→ TASK DIRECTIONS
Please write out the lines below as a JSON list of strings, one string per line, leaving out blank lines.

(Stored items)
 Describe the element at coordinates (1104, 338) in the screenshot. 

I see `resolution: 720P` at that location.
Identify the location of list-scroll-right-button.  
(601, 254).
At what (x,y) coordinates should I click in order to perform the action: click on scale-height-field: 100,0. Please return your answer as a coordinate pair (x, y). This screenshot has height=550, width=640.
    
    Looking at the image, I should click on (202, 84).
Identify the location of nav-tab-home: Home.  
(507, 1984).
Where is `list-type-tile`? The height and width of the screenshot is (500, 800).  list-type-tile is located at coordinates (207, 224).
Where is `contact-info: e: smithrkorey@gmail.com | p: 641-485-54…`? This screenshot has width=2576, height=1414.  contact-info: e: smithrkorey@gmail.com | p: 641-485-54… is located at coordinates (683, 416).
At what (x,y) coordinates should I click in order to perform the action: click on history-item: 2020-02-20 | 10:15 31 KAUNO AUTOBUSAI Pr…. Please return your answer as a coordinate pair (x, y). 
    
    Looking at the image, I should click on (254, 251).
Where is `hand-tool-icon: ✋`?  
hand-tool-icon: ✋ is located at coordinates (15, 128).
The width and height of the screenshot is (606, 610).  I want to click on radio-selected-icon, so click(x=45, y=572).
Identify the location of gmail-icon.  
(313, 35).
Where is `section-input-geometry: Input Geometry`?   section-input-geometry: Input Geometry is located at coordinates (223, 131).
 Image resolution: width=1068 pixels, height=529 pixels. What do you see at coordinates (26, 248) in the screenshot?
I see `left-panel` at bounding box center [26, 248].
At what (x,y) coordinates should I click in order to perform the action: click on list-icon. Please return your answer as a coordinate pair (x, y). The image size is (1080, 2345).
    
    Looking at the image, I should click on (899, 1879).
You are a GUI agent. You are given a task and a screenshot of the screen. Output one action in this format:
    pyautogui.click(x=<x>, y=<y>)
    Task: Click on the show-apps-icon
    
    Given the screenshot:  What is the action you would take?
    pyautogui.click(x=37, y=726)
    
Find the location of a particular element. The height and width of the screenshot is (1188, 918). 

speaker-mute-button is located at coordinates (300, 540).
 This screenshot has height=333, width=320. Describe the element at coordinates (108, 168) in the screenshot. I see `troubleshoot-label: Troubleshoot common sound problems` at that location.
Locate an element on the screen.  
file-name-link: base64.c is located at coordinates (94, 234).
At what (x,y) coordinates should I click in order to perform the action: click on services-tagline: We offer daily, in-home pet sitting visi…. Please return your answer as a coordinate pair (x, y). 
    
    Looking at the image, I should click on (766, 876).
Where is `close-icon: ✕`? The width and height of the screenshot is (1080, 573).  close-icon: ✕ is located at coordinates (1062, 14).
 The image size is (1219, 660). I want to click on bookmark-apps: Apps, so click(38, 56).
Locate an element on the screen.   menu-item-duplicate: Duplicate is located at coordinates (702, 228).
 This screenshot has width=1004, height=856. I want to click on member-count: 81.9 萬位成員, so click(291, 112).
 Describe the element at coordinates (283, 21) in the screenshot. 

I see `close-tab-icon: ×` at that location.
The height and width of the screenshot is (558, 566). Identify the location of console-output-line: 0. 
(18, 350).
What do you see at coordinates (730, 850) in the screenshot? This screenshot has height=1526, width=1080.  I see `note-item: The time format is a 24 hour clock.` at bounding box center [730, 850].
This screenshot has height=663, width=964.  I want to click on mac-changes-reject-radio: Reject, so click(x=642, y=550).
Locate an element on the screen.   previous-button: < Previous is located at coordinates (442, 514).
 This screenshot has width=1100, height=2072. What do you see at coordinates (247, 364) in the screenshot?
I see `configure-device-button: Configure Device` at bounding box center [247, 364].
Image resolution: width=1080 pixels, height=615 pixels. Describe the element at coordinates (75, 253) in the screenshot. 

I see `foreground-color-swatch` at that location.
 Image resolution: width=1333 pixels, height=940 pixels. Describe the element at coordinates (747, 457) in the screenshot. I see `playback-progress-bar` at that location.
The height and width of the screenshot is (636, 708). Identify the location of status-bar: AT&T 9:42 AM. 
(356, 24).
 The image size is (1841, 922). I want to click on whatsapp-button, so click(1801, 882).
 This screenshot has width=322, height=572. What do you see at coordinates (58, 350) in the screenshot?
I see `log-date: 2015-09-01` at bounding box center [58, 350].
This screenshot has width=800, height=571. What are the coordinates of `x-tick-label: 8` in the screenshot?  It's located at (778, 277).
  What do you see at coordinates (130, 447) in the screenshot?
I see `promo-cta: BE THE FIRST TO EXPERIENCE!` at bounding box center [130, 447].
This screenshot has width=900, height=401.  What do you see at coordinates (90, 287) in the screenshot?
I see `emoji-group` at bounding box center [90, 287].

→ RESPONSE BOX
[
  " Describe the element at coordinates (1104, 338) in the screenshot. ",
  "I see `resolution: 720P` at that location.",
  "Identify the location of list-scroll-right-button.  ",
  "(601, 254).",
  "At what (x,y) coordinates should I click in order to perform the action: click on scale-height-field: 100,0. Please return your answer as a coordinate pair (x, y). This screenshot has height=550, width=640.",
  "    Looking at the image, I should click on (202, 84).",
  "Identify the location of nav-tab-home: Home.  ",
  "(507, 1984).",
  "Where is `list-type-tile`? The height and width of the screenshot is (500, 800).  list-type-tile is located at coordinates (207, 224).",
  "Where is `contact-info: e: smithrkorey@gmail.com | p: 641-485-54…`? This screenshot has width=2576, height=1414.  contact-info: e: smithrkorey@gmail.com | p: 641-485-54… is located at coordinates (683, 416).",
  "At what (x,y) coordinates should I click in order to perform the action: click on history-item: 2020-02-20 | 10:15 31 KAUNO AUTOBUSAI Pr…. Please return your answer as a coordinate pair (x, y). ",
  "    Looking at the image, I should click on (254, 251).",
  "Where is `hand-tool-icon: ✋`?  ",
  "hand-tool-icon: ✋ is located at coordinates (15, 128).",
  "The width and height of the screenshot is (606, 610).  I want to click on radio-selected-icon, so click(x=45, y=572).",
  "Identify the location of gmail-icon.  ",
  "(313, 35).",
  "Where is `section-input-geometry: Input Geometry`?   section-input-geometry: Input Geometry is located at coordinates (223, 131).",
  " Image resolution: width=1068 pixels, height=529 pixels. What do you see at coordinates (26, 248) in the screenshot?",
  "I see `left-panel` at bounding box center [26, 248].",
  "At what (x,y) coordinates should I click in order to perform the action: click on list-icon. Please return your answer as a coordinate pair (x, y). The image size is (1080, 2345).",
  "    Looking at the image, I should click on (899, 1879).",
  "You are a GUI agent. You are given a task and a screenshot of the screen. Output one action in this format:",
  "    pyautogui.click(x=<x>, y=<y>)",
  "    Task: Click on the show-apps-icon",
  "    Given the screenshot:  What is the action you would take?",
  "    pyautogui.click(x=37, y=726)",
  "Find the location of a particular element. The height and width of the screenshot is (1188, 918). ",
  "speaker-mute-button is located at coordinates (300, 540).",
  " This screenshot has height=333, width=320. Describe the element at coordinates (108, 168) in the screenshot. I see `troubleshoot-label: Troubleshoot common sound problems` at that location.",
  "Locate an element on the screen.  ",
  "file-name-link: base64.c is located at coordinates (94, 234).",
  "At what (x,y) coordinates should I click in order to perform the action: click on services-tagline: We offer daily, in-home pet sitting visi…. Please return your answer as a coordinate pair (x, y). ",
  "    Looking at the image, I should click on (766, 876).",
  "Where is `close-icon: ✕`? The width and height of the screenshot is (1080, 573).  close-icon: ✕ is located at coordinates (1062, 14).",
  " The image size is (1219, 660). I want to click on bookmark-apps: Apps, so click(38, 56).",
  "Locate an element on the screen.   menu-item-duplicate: Duplicate is located at coordinates (702, 228).",
  " This screenshot has width=1004, height=856. I want to click on member-count: 81.9 萬位成員, so click(291, 112).",
  " Describe the element at coordinates (283, 21) in the screenshot. ",
  "I see `close-tab-icon: ×` at that location.",
  "The height and width of the screenshot is (558, 566). Identify the location of console-output-line: 0. ",
  "(18, 350).",
  "What do you see at coordinates (730, 850) in the screenshot? This screenshot has height=1526, width=1080.  I see `note-item: The time format is a 24 hour clock.` at bounding box center [730, 850].",
  "This screenshot has height=663, width=964.  I want to click on mac-changes-reject-radio: Reject, so click(x=642, y=550).",
  "Locate an element on the screen.   previous-button: < Previous is located at coordinates (442, 514).",
  " This screenshot has width=1100, height=2072. What do you see at coordinates (247, 364) in the screenshot?",
  "I see `configure-device-button: Configure Device` at bounding box center [247, 364].",
  "Image resolution: width=1080 pixels, height=615 pixels. Describe the element at coordinates (75, 253) in the screenshot. ",
  "I see `foreground-color-swatch` at that location.",
  " Image resolution: width=1333 pixels, height=940 pixels. Describe the element at coordinates (747, 457) in the screenshot. I see `playback-progress-bar` at that location.",
  "The height and width of the screenshot is (636, 708). Identify the location of status-bar: AT&T 9:42 AM. ",
  "(356, 24).",
  " The image size is (1841, 922). I want to click on whatsapp-button, so click(1801, 882).",
  " This screenshot has width=322, height=572. What do you see at coordinates (58, 350) in the screenshot?",
  "I see `log-date: 2015-09-01` at bounding box center [58, 350].",
  "This screenshot has width=800, height=571. What are the coordinates of `x-tick-label: 8` in the screenshot?  It's located at (778, 277).",
  "  What do you see at coordinates (130, 447) in the screenshot?",
  "I see `promo-cta: BE THE FIRST TO EXPERIENCE!` at bounding box center [130, 447].",
  "This screenshot has width=900, height=401.  What do you see at coordinates (90, 287) in the screenshot?",
  "I see `emoji-group` at bounding box center [90, 287]."
]